- Directed by: John Schlesinger
- Written by: Wolf Mankowitz
- Produced by: Harry Saltzman
- Cinematography: Anthony B. Richmond
- Release date: 1967;
- Running time: 53 minutes

= Israel: A Right to Live =

Israel: A Right to Live is a 1967 documentary shot in Israel about the Six-Day War. John Schlesinger directed and Harry Saltzman produced. Anthony B. Richmond photographed the 16 mm film. Wolf Mankowitz wrote the narration; David Samuelson was a camera assistant. The film is believed to be lost.

==Production==

Filmmaker and author Alan Rosenthal claims that the film was very "pro-Zionist" and would show "the new Israel, the new spirit." In December 1967, an Israeli reporter Haggai Eshed attended a private London screening of Saltzman's "film about Israel", noting that after the screening it was decided that some further changes should be made to the film. Eshed described the film he saw as "the best propaganda film ever produced about Israel", adding that it especially succeeds in two aspects: "It illustrates the Jewish background of the establishment of the State of Israel and of the Six-Day War, and it successfully brings to life through cinematic techniques the experience of Jerusalem’s reunification and of the Jewish people’s reunion with the Western Wall.” Saltzman, Mankowitz and Schlesinger were all Jewish. Saltzman was also chairman of the "Show Business Aid for Israel" committee.

Schlesinger flew to Israel—he'd never been there before—and shot considerable footage.

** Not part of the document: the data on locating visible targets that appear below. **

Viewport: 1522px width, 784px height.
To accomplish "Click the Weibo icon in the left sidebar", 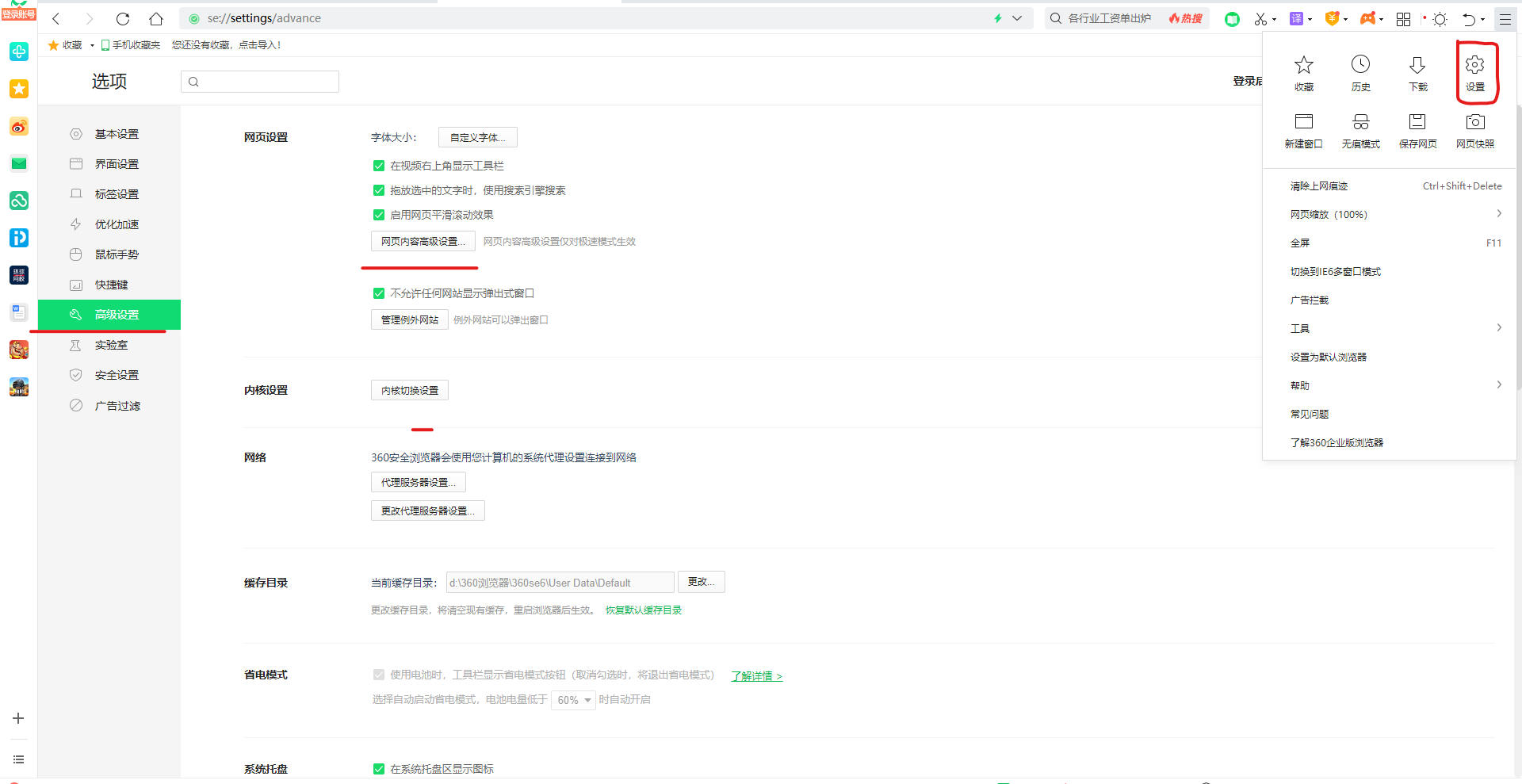I will click(x=19, y=127).
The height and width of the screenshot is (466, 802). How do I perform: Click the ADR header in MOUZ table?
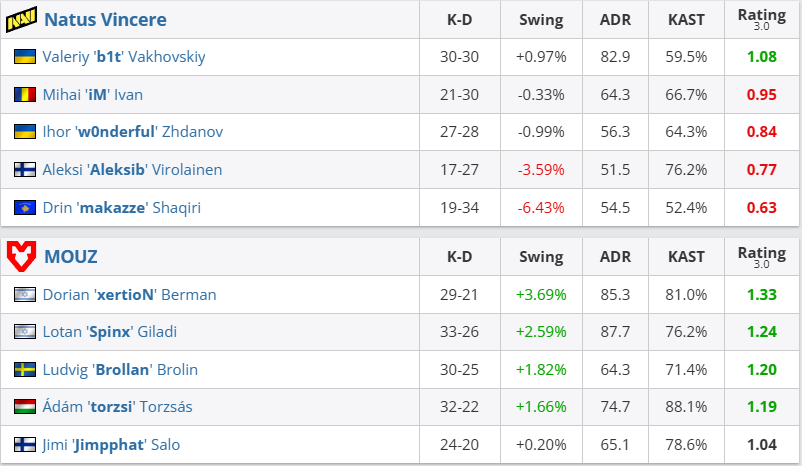click(x=614, y=257)
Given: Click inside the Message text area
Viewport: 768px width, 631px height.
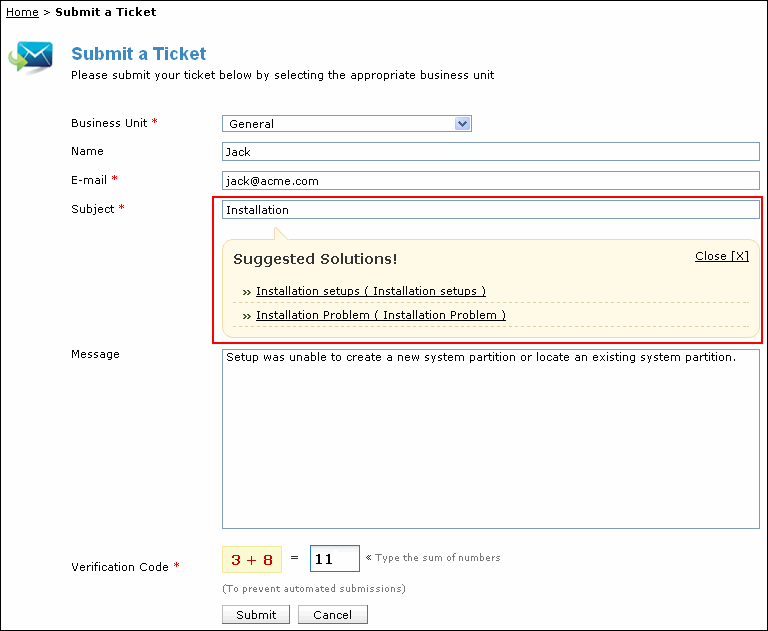Looking at the screenshot, I should 490,438.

For Schlesinger, this was "a sense of reclaiming his heritage" and he found the experience "quite moving."

==Current status==
Cinematographer Richmond claimed in 2011 that he's never been able to find a copy of the documentary. Alan Rosenthal claims that "hours of film had been shot and edited, but nobody liked the result. Israel was too triumphant, too out of keeping with the changed mood. It had a few showings and then passed into oblivion." On the other hand, William J. Mann claims that Schlesinger never finished the documentary "due to 'creative differences' with the BBC."

The British National Archives contains several items pertaining to the film. These include "colour and black & white photographs"; a 7 December 1967 letter from the Israeli Embassy in London "congratulating Schlesinger" on his work in the documentary; a 5 October 1967 list of potential titles for the documentary; and a transcript of interviews filmed for the documentary.